REQUIRED TASK:
Please recast the material from the line containing "Task: Click the blue" through the line containing "Action: (269, 268)" as a two-column CSV with the columns task_text and action, one row per item, putting each value in a single quoted field with line breaks turned into spaces.

PROVIDED MATERIAL:
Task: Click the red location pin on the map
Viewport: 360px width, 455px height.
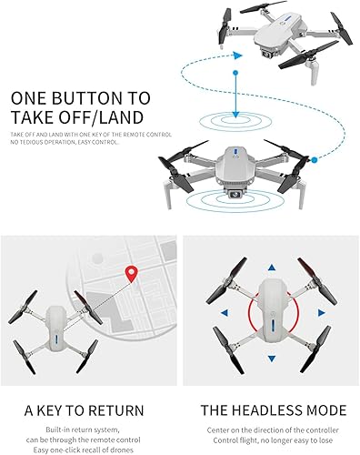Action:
--
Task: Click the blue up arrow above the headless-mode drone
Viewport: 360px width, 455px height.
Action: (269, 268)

COMPLETE OUTPUT:
task_text,action
"Task: Click the blue up arrow above the headless-mode drone Viewport: 360px width, 455px height. Action:","(269, 268)"